Congress in 1982 put the Energy Department in charge of final disposition of the radioactive waste, a stockpile that now stands at about 100,000 metric tons. The agency in 2008 filed its application for the Yucca Mountain repository with the Nuclear Regulatory Commission, during the George W. Bush administration, but the Obama administration defunded the proceeding two years later.
There has been effectively no movement for a decade, despite the Obama DOE’s short-lived efforts to stand up a new “consent-based” process for siting separate disposal sites for defense and commercial waste. After taking office in January 2017, President Donald Trump proposed funding to resume licensing for Yucca Mountain in three successive budget plans. Congress shot that down each time.

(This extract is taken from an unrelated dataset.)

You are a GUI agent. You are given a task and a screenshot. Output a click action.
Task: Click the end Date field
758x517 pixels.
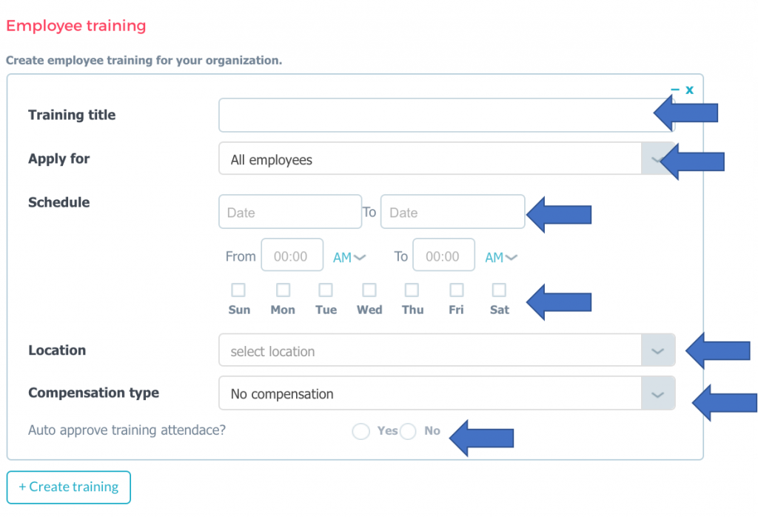pos(452,211)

For the upcoming fiscal 2021, the Energy Department is instead requesting $27.5 million for an Interim Storage and Nuclear Waste Fund Oversight program. That money would cover early work such as preparing initial design concepts for a facility to consolidate radioactive waste and beginning the siting process.
Menezes briefly got sideways of the administration’s new position on Feb. 12, when he told a House subcommittee that the then-days old budget plan was intended to provide a “path toward permanent storage at Yucca.” Both Menezes and the Energy Department quickly issued statements retreating from that comment, and he was nominated as deputy secretary in March.
“While I enjoyed my conversations with the Under Secretary leading up to his nomination hearing and appreciated his clarification of the Administration’s position that it will no longer pursue Yucca Mountain as the nation’s permanent nuclear waste disposal site, our state has been brought into yet another nuclear issue that involves the Department of Energy,” Cortez Masto said in her statement for the record, referring to the potential for nuclear-explosive testing.
The United States has since 1992 sustained an informal moratorium on nuclear testing, instead employing other means under the National Nuclear Security Administration’s Stockpile Stewardship and Management Plan to ensure the arsenal remains functional.
However, The Washington Post reported on May 22 that administration officials had a week earlier discussed possible resumption of explosive testing, as a potential means to prod China and Russia into new trilateral arms control talks. The following week, a Department of Defense official told reporters that the NNSA could be ready in a matter of months to conduct an underground test.
That possibility has drawn strenuous objections from Democrats on Capitol Hill, including demands from the leaders of the House Armed Services and Appropriations committees for written information and a briefing on the matter by June 25 from the Departments of Defense and Energy.
During the May 20 nomination hearing before the Energy and Natural Resources Committee, Cortez Masto also asked Menezes for a status update on an overdue report on nuclear-waste storage required from the Energy Department in appropriations legislation passed by Congress in December. That report, demanded within 90 days of the bill’s enactment, must address “innovative options for disposition of high-level waste and spent nuclear fuel management,” specifically those that are cost-effective, possible over the short term, and ensure engagement with stakeholders.
Cortez Masto’s office did not respond to a query this week on whether she had been updated on the status of the report. The Energy Department also did not respond to a query on the report or its position on the potential resumption of nuclear testing.